Multipath propagation arises in urban and through-the-wall radar sensing due to electromagnetic (EM) interactions of targets of interest with surrounding objects and surfaces. This leads to highly cluttered images of many ghost (false) targets, thereby compromising image quality and interpretation.

Two approaches have been proposed in the literature for dealing with multipath, namely, multipath mitigation [1] and exploitation [2]. Both approaches aim at producing a ghost-free image. Unlike the mitigation techniques, the goal of multipath exploitation methods is not to attenuate or suppress multipath returns but rather use their energy to aid in the detection, localization, and classification of the corresponding target. Multipath exploitation, however, usually requires prior knowledge of the location of major scatterers in the radar field of view. To this end, access to city maps may suffice for outdoor target detection and tracking in urban canyons. For targets inside enclosed structures, this situation requires information on interior building layouts, which, if not available in the form of blueprints, can be determined from prior surveillance operations. It was shown in [3] that it is possible to exploit multipath propagation for target localization without prior knowledge of the location of the scatterers.

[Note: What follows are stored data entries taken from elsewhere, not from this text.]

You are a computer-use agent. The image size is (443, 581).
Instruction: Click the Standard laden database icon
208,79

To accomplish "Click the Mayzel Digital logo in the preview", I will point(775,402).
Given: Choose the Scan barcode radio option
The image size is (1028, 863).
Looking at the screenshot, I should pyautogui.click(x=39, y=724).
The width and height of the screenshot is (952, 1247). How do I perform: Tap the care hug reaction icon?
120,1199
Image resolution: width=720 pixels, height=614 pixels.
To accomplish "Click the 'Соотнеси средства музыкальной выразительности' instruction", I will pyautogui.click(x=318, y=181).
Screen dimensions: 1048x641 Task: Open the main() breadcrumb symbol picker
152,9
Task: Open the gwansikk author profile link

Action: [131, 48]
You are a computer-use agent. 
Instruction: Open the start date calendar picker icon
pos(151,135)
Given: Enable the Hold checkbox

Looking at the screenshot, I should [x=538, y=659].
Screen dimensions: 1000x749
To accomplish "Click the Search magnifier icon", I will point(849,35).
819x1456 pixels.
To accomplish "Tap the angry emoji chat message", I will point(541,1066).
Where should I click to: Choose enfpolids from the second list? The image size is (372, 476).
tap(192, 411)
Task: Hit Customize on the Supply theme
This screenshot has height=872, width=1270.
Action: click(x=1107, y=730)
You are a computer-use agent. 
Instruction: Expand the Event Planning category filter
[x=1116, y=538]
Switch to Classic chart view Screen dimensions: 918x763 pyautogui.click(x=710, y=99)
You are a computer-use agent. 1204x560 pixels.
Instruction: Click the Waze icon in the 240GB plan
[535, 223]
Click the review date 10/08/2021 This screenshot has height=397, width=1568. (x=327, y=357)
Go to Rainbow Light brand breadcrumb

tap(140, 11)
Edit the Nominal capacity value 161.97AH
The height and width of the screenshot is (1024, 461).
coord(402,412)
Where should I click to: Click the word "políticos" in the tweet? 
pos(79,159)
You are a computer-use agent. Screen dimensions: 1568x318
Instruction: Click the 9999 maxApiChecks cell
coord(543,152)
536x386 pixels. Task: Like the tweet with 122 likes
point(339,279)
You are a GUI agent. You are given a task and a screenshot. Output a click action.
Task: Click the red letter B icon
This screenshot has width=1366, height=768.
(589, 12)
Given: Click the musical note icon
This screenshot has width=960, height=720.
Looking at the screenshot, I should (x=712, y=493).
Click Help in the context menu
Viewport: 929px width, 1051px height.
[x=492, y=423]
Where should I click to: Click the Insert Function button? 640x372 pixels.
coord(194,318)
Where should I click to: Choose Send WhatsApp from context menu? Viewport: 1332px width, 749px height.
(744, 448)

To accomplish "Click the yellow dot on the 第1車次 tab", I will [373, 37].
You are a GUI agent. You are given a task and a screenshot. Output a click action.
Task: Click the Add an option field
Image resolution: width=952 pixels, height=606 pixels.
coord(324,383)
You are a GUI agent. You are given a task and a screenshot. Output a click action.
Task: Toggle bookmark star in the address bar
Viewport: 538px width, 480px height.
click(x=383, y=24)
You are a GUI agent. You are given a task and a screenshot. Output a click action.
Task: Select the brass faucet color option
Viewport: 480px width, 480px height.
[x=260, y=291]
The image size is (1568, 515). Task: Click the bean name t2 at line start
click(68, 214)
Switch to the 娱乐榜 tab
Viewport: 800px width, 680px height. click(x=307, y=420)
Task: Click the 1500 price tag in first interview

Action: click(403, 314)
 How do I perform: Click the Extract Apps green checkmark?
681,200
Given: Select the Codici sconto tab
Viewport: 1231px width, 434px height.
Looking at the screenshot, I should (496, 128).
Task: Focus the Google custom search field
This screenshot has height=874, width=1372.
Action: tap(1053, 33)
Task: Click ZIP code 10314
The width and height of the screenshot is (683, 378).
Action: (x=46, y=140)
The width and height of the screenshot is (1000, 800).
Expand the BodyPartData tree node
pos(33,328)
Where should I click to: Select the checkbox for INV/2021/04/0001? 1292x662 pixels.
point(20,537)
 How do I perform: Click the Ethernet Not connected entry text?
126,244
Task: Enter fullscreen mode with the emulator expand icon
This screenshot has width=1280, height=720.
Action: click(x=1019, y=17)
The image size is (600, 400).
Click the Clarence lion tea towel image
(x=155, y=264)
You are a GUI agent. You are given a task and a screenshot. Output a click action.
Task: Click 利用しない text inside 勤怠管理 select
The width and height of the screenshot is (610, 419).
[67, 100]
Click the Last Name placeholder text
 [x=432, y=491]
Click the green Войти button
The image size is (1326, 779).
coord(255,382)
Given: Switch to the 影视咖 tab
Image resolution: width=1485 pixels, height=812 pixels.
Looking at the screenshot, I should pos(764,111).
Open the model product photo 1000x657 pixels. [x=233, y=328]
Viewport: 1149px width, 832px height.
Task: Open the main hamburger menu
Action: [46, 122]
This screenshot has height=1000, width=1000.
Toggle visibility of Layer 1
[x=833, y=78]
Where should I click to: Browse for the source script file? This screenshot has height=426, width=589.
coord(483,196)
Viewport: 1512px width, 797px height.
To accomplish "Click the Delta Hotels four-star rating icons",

Multipath exploitation has been employed in urban environments. Specular multipath returns and their Doppler spread have been utilized for enhanced moving target detection and tracking in urban canyons, especially in the absence of direct line-of-sight (LOS) paths [2, 47]. Multipath has also been used for image enhancement of stationary indoor scenes [8, 9]. By properly modeling the indirect propagation paths, the energy in the multipath returns can be attributed to their respective targets, allowing a ghost-free image and an increased target-to-clutter-and-noise ratio. Further, shadowed regions of spatially extended targets were revealed via their multipath returns in [10, 11], whereas an inverse scattering based multipath exploitation approach was presented in [12] for imaging stationary targets with enhanced cross-range resolution. Offerings of multipath exploitation for target classification in through-the-wall radar imaging applications were examined in [13]. It is noted that the aforementioned approaches dealing with stationary targets require a radar system comprising a real or synthesized array aperture.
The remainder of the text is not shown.